Norcutt v. United States

60 F. Supp. 226 | Ct. Cl. | 1945

Whaley, Chief Justice,

delivered the opinion of the Court:

The plaintiff brings this suit as the father of Roger T. Norcutt, deceased, and as his legal representative, although there is no allegation that papers have been taken out as administrator of the estate of the deceased.

It appears that while Robert T. Norcutt was an enrollee of the Civilian Conservation Corps, he became a patient at the Station Hospital, Fort Robinson, Nebraska. It is alleged that he met his death on July 17,1937, as the result of *759improper medical care and treatment at the hands of Richard L. Ivins, M. D., a contract physician in the employ of the Army and stationed at Fort Robinson, Nebraska. There is an admission in the petition that the deceased was afflicted with mastoiditis, prior to his enlistment in the Civilian Conservation Corps, and that when he entered the hospital his illness had been diagnosed as “Mastoiditis, chronic, suppura-tive, moderately severe, right, cause undetermined.”
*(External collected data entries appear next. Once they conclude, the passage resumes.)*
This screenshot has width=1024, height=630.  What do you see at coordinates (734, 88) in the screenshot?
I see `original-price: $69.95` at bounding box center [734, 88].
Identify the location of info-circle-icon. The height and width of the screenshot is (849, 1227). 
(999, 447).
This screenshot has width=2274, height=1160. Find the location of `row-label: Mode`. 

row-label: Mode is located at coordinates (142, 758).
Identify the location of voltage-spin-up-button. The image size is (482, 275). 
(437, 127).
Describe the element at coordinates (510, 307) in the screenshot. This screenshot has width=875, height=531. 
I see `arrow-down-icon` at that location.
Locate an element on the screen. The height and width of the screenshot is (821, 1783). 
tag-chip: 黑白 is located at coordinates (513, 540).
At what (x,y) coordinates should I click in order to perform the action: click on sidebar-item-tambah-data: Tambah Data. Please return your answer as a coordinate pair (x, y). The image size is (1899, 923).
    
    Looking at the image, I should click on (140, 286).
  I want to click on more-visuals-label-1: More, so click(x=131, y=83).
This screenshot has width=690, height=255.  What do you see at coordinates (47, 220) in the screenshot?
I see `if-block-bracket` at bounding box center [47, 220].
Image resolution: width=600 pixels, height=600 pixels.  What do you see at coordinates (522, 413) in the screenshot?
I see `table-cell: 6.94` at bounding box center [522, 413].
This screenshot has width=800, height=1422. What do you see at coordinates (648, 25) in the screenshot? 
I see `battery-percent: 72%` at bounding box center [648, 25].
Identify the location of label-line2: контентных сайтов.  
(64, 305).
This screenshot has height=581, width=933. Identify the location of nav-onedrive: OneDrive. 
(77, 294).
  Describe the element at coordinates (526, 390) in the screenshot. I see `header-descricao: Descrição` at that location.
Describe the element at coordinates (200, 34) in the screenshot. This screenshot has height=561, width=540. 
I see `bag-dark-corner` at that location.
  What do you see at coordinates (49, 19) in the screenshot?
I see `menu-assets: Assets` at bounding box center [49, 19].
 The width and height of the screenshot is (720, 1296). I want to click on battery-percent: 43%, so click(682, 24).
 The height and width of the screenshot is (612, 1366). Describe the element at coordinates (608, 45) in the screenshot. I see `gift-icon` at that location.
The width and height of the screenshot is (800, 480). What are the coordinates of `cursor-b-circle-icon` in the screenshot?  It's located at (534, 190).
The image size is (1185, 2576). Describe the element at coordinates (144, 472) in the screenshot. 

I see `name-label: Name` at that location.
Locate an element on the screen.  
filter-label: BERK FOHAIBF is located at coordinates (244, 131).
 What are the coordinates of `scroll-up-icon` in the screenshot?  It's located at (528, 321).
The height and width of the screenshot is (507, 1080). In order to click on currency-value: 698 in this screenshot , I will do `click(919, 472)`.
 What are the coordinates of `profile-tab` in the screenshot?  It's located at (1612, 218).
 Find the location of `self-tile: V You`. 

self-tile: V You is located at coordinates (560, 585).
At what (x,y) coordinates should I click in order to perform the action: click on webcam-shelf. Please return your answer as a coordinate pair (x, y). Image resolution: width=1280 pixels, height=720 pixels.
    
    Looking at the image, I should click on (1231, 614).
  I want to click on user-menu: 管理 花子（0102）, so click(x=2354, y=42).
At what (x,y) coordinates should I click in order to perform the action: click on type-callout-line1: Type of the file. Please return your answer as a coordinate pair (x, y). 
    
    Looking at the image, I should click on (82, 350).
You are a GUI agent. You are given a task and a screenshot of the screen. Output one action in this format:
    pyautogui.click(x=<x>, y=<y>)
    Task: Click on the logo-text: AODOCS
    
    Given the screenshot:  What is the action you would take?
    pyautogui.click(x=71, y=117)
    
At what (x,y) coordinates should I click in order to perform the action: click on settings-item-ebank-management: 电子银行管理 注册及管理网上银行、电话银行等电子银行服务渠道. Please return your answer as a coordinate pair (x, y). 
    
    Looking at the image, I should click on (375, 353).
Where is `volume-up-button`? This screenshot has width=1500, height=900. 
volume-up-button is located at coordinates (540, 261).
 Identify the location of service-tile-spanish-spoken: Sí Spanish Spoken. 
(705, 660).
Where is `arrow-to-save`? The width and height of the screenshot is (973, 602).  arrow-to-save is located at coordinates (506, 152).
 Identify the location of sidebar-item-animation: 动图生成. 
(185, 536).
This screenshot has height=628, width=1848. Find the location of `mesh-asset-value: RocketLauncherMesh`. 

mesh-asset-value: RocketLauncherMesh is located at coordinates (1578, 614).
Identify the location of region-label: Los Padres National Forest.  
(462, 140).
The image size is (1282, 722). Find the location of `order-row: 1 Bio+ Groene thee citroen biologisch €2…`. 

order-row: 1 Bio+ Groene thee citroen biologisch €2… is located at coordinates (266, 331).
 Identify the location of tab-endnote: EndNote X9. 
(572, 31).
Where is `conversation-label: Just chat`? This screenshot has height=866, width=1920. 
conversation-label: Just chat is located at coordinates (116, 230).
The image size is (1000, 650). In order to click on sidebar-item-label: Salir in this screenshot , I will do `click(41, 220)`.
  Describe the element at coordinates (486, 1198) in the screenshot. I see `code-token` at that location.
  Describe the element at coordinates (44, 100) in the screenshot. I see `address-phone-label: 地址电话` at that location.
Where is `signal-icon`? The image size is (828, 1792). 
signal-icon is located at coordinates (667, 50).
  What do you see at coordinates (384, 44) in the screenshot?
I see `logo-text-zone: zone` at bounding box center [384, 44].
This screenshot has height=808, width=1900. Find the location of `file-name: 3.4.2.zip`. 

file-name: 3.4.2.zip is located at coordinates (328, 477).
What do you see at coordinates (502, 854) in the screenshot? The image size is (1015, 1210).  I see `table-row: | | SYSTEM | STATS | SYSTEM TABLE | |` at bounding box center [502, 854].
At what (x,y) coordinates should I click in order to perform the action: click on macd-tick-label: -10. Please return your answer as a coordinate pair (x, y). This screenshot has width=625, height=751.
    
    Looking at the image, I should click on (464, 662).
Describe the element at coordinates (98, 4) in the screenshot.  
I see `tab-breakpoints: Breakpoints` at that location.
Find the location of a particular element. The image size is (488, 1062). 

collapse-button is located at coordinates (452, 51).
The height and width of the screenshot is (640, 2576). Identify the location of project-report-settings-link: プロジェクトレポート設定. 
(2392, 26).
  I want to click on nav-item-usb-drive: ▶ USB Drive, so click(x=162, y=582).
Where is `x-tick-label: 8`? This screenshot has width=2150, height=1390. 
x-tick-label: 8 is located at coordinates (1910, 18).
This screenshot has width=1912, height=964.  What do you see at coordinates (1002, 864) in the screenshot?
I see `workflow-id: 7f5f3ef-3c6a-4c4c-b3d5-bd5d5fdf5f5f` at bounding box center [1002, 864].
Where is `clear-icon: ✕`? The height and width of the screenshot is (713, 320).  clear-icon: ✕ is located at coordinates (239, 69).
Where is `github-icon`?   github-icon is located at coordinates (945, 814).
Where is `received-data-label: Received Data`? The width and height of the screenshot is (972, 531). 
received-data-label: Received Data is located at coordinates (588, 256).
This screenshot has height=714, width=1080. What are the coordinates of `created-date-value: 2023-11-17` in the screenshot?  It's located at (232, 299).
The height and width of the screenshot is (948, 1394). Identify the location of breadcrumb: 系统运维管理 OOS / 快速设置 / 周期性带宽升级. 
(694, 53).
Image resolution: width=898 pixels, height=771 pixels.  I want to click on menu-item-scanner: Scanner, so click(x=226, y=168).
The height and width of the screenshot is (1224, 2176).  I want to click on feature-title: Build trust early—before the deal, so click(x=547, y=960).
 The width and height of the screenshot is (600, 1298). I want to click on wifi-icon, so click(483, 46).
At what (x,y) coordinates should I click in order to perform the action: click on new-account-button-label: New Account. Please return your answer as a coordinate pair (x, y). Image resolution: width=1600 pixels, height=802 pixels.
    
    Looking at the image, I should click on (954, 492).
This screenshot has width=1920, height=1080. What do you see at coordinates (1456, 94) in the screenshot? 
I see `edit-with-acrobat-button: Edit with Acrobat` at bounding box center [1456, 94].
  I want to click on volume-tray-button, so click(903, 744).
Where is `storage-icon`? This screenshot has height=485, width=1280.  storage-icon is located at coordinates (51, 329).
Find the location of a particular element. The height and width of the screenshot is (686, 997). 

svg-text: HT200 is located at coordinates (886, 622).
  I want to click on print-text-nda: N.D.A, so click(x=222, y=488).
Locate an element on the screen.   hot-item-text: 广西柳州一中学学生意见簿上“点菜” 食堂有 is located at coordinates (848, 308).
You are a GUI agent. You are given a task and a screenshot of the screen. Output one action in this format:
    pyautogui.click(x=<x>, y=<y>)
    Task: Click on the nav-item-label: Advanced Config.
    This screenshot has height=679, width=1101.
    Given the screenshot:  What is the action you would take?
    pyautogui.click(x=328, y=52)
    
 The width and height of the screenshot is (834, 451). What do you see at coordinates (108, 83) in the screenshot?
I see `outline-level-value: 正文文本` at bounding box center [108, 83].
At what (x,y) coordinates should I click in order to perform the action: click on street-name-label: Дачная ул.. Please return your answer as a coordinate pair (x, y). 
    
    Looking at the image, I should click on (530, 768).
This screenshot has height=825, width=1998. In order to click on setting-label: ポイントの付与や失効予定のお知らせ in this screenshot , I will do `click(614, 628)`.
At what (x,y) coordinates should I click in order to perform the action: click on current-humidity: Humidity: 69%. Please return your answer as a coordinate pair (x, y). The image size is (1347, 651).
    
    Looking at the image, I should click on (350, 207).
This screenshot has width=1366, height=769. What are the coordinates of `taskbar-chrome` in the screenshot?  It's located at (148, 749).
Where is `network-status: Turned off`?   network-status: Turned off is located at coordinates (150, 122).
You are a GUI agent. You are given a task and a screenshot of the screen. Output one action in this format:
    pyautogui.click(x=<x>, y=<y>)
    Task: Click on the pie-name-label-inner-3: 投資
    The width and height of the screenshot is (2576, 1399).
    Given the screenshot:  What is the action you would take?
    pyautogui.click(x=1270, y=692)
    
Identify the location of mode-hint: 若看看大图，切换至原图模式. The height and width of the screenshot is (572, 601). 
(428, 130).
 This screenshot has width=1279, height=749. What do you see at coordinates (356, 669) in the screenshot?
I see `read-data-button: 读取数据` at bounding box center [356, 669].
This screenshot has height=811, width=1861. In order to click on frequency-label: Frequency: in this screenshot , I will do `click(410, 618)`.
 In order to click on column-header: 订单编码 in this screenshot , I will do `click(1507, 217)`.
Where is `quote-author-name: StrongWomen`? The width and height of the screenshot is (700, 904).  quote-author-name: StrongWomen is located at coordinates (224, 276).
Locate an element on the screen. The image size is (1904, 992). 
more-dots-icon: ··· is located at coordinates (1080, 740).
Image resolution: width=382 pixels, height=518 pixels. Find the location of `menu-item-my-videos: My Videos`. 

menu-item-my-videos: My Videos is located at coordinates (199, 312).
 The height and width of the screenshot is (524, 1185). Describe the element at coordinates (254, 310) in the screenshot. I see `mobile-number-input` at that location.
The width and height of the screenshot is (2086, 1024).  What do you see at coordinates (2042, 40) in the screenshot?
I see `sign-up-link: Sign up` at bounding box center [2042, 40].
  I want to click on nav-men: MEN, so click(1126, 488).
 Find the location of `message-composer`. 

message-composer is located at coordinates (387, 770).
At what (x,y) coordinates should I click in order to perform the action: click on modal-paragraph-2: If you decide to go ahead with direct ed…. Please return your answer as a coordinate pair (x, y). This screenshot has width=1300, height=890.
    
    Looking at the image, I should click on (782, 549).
The petition alleges further that, although the deceased was so suffering at the time of his death, the immediate causes ■of his death were improper medical attention, and an unskilled, illegal and experimental operation performed upon the brain of the deceased by Dr. R. L. Ivins, a contract physician. There are further allegations of improper and negligent care of the body in preparation for burial and shipment, and also of mutilation of the body, failure to embalm it at Crawford, and the necessity of the family having the body properly embalmed after shipment to Ogallala, Nebraska.

As a result of the alleged wrongful, improper, tortious acts, plaintiff seeks damages for “mortification, mental shock, and chagrin,” together with the loss of the earnings of the son, extra funeral expenses, expenses of preparing suit, subsequent expenses, and the right of support of plaintiff during his old age.

Plaintiff filed a claim for compensation with the United States Employees’ Compensation Commission in April 1938, which was denied because the evidence failed to show that the death was occasioned by traumatic injury resulting from an accident.

A bill was introduced and passed by the Congress for payment of the claim, but this bill never became a law because of the veto by the President on December 18, 1943, on the ground that the law did not permit payment in the case of injury in the Civilian Conservation Corps unless the disability resulted from a traumatic injury.

The petition alleges a case of tort on the part of the doctor performing the operation. It is admitted by the plaintiff in his brief submitted to the court that the conduct which he *760alleges is a tort and an intentionally malicious act for which: criminal action should be brought.

No matter how vicious or malicious a tort, this court is without jurisdiction in cases sounding in tort. Judical Code Sec. 145 (Title 28 U. S. Sec. 250); Persful v. United States, 102 C. Cls. 232.

Plaintiff’s petition, not stating a cause of action within the jurisdiction of the court, must be dismissed.

There is a second reason which bars recovery. Plaintiff alleges that his son died on July 17, 1937, and the cause of action, if any, accrued then. The petition was not filed until January 23, 1945, which is more than six years thereafter. The statute of limitations permits a suit to be brought within six years after the cause of action has accrued. Judicial Code, Sec. 156 (Title 28 U. S. C. Sec. 262).

The petition having been filed more than six years from the time the cause of action accrued, the Court has no jurisdiction under the statute.

Defendant’s demurrer is sustained and plaintiff’s petition is dismissed. It is so ordered.

Madden, Judge; Whitakee, Judge; and Littleton, Judge, concur. JoNES, Judge, took no part in the decision of this case.